### AIM OF THE TASK
With the pictures left out, transcribe exactly the lines from the one with "Given: Open the 5 条/页 page size dropdown" through the end of the data.

MATERIAL TO PROCESS section start

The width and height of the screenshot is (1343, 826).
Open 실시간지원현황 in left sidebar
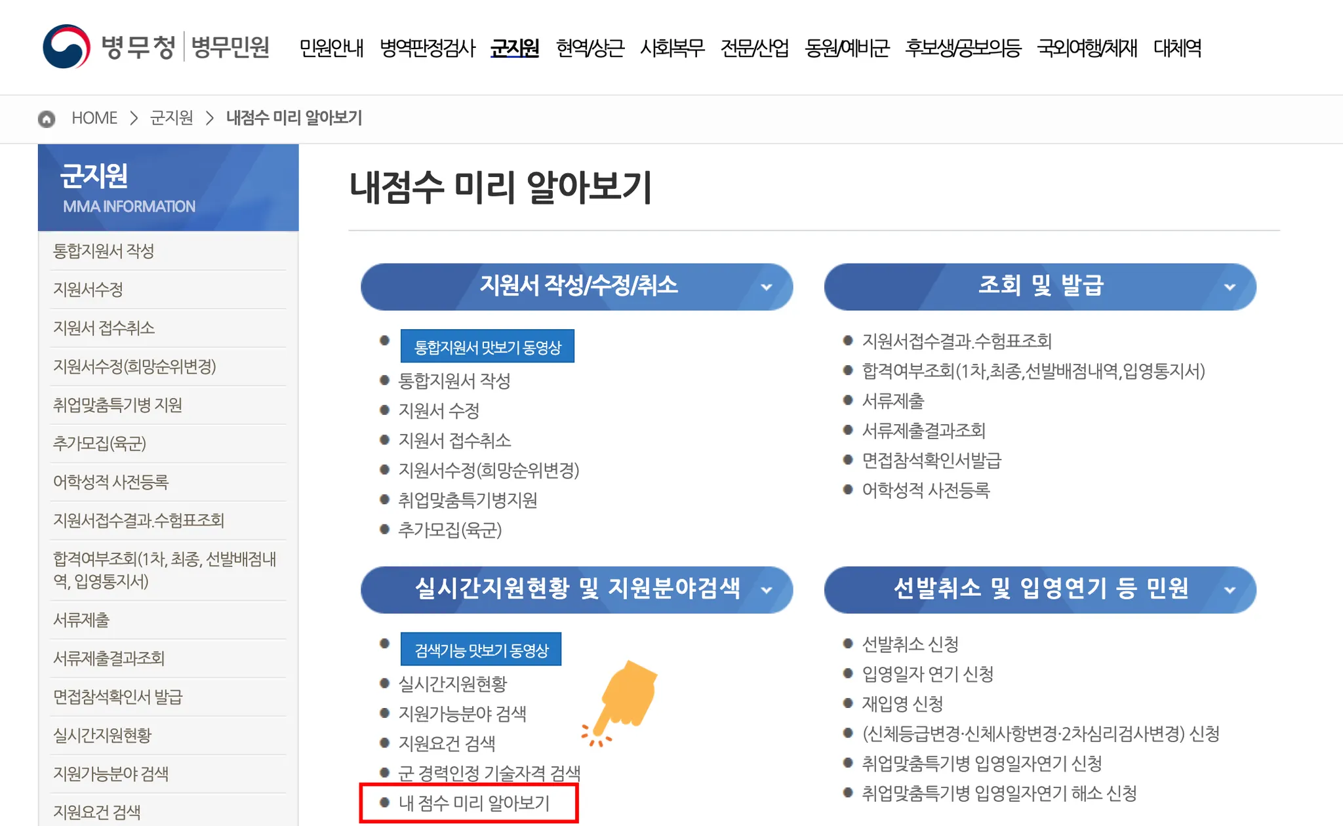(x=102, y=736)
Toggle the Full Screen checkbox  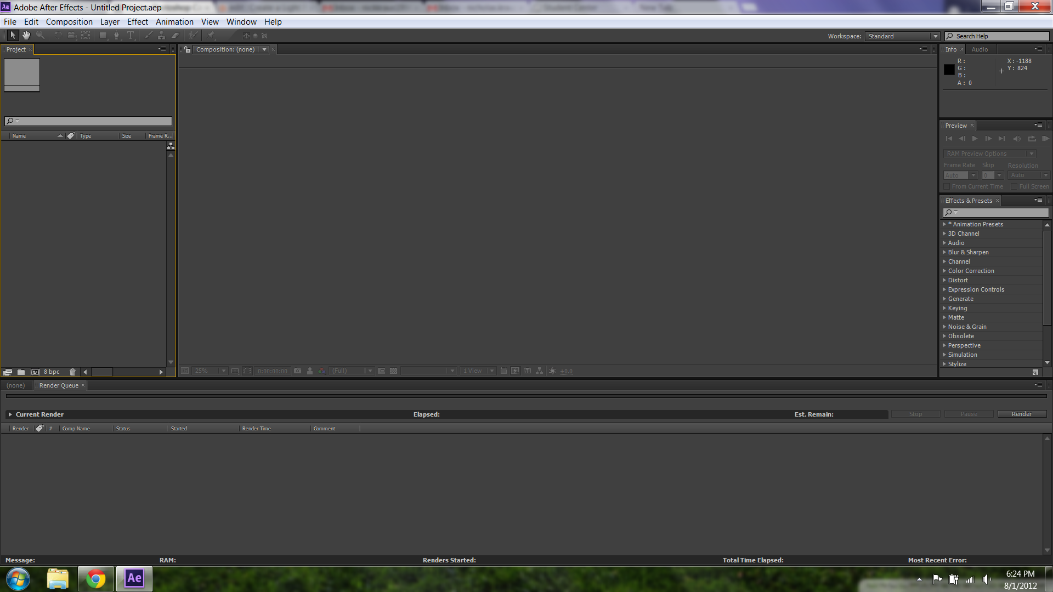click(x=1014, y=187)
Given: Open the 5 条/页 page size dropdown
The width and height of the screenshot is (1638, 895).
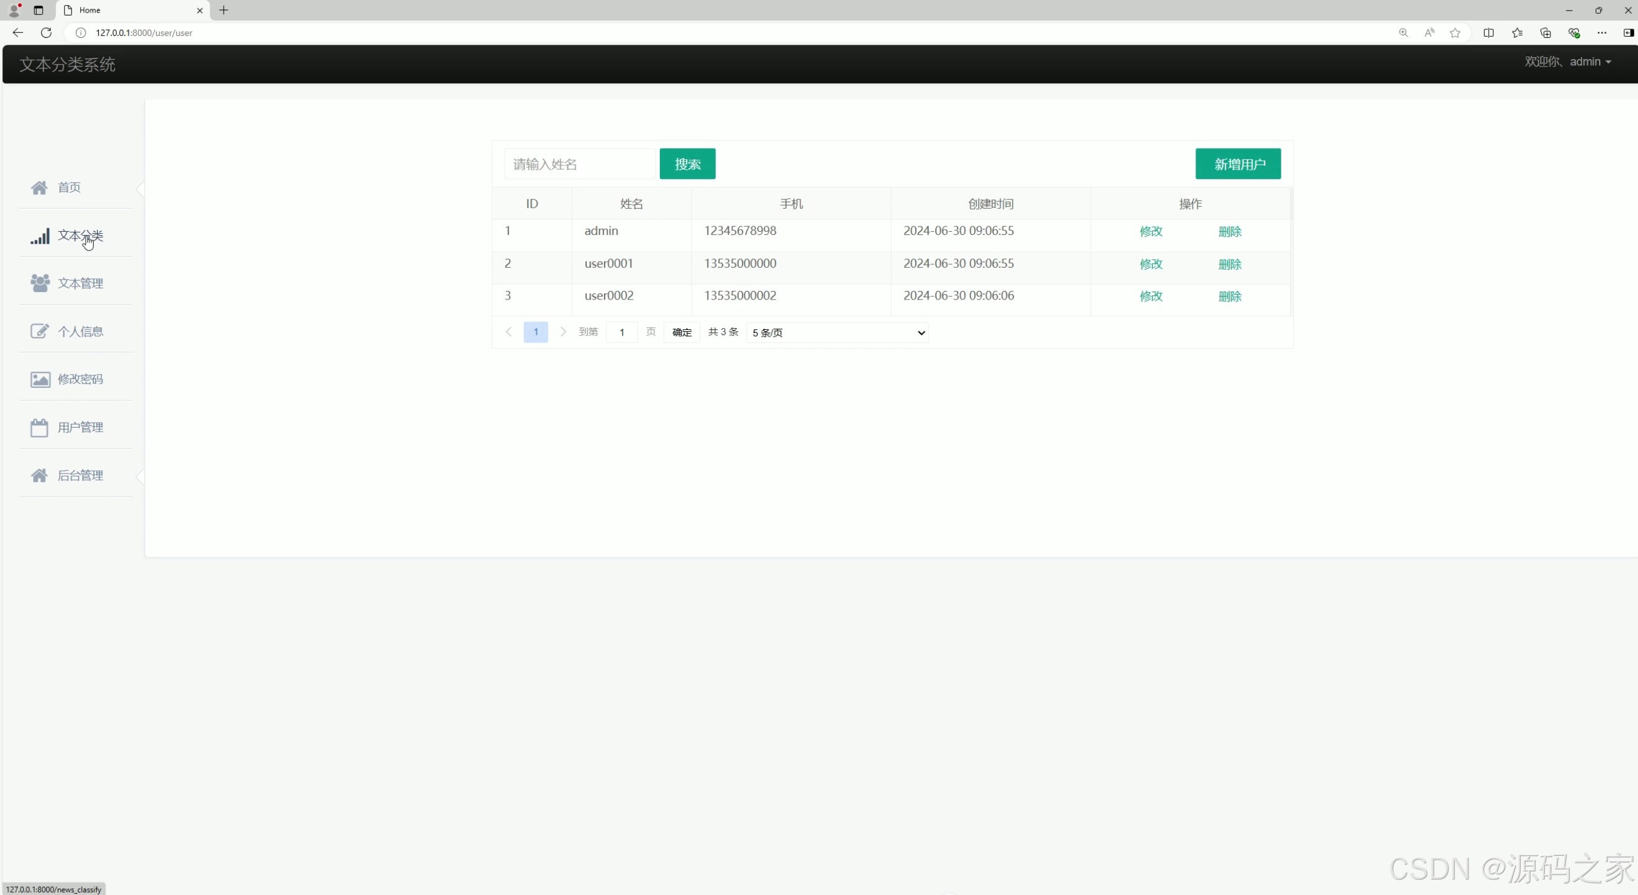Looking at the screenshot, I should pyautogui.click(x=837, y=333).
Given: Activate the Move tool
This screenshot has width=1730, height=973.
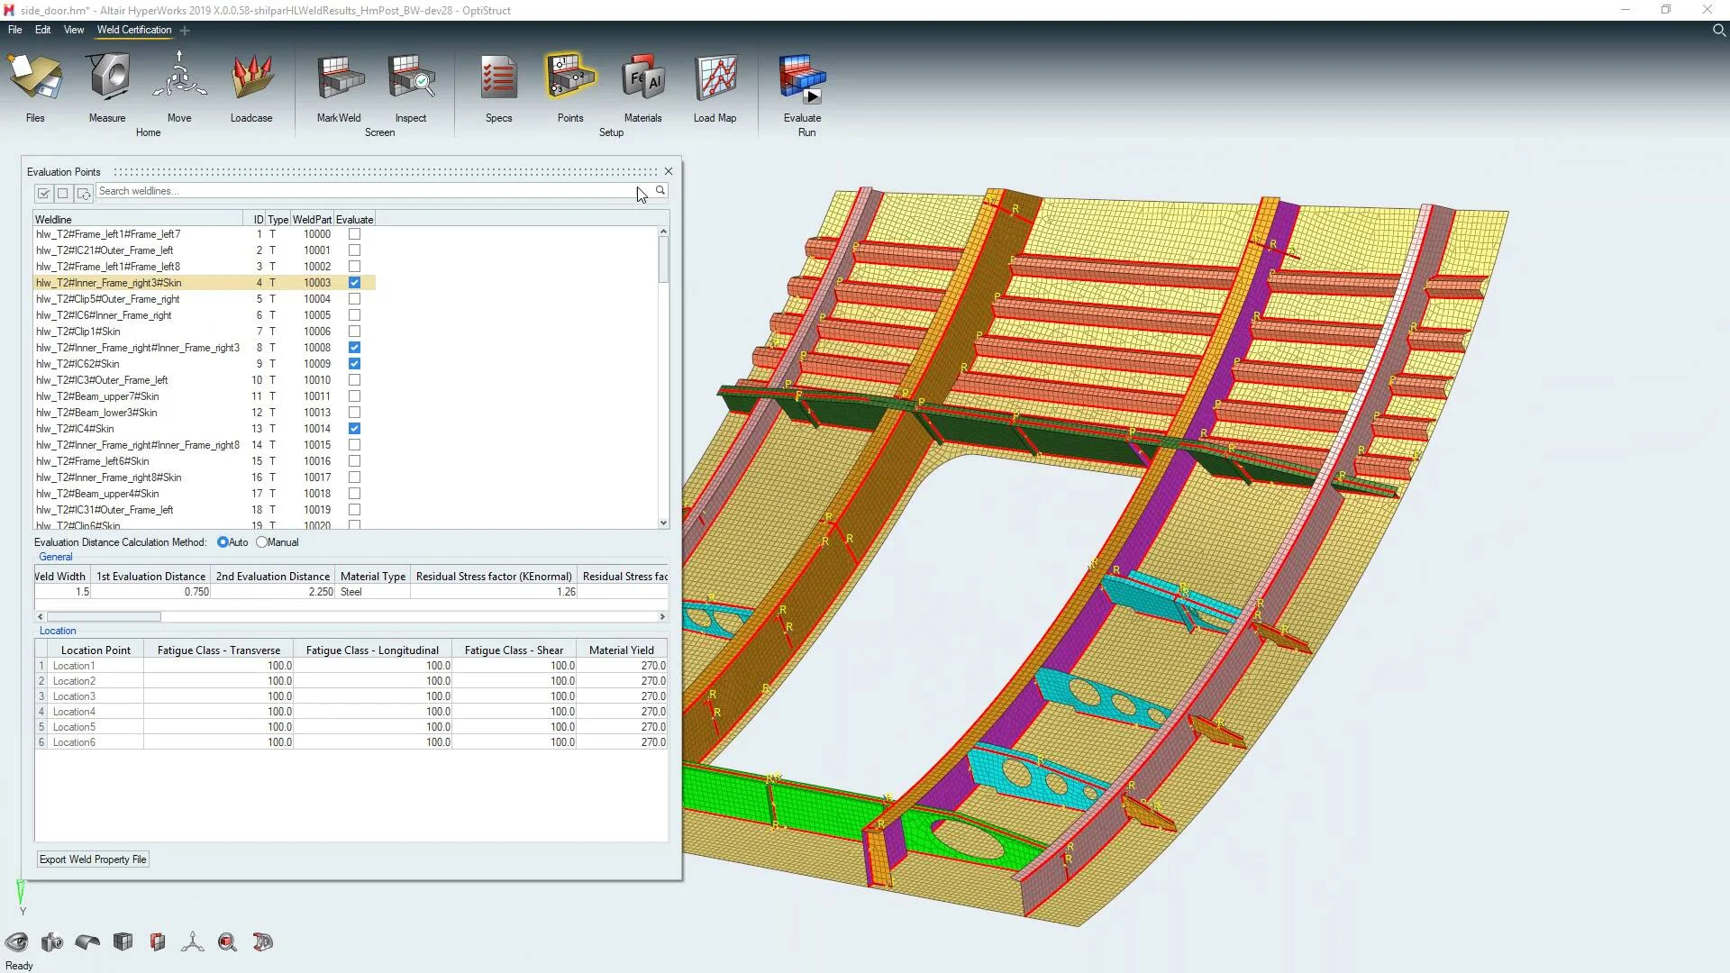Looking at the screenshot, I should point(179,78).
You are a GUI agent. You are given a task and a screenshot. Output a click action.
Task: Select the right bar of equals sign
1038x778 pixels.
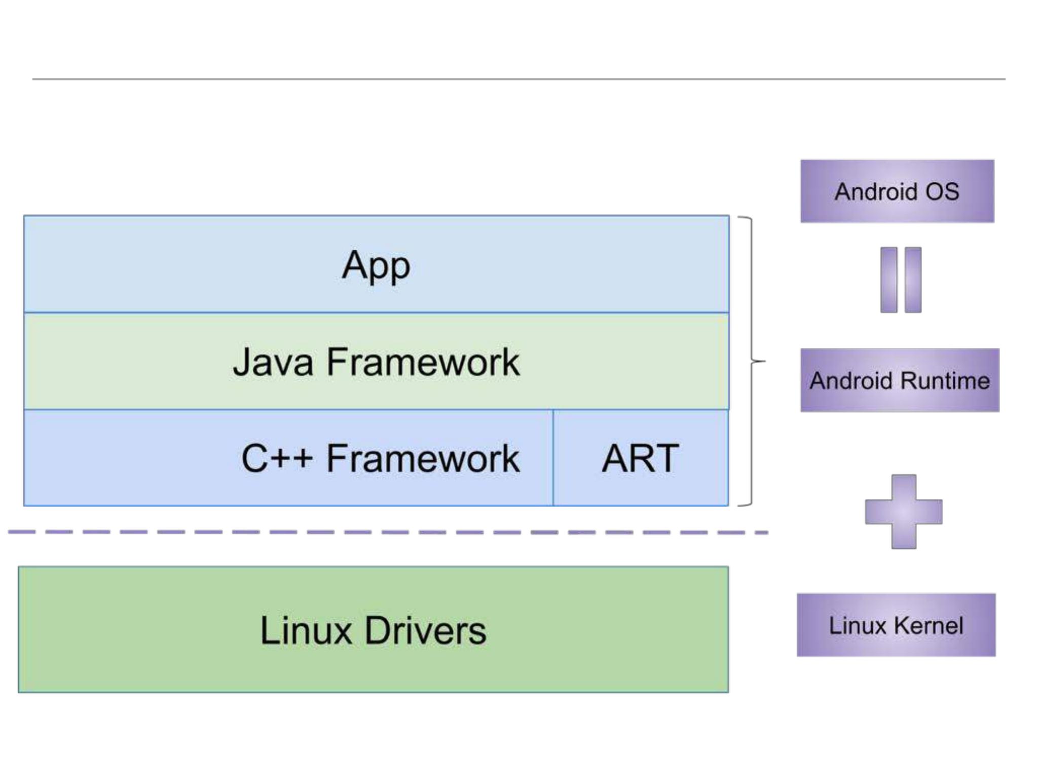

MATERIAL TO PROCESS section end

### YOUR SOLUTION
Given: Open the 5 条/页 page size dropdown
The width and height of the screenshot is (1638, 895).
Looking at the screenshot, I should pyautogui.click(x=837, y=333).
Given: Activate the Move tool
This screenshot has width=1730, height=973.
Looking at the screenshot, I should point(179,78).
You are a GUI agent. You are given a task and a screenshot. Output a click action.
Task: Select the right bar of equals sign
1038x778 pixels.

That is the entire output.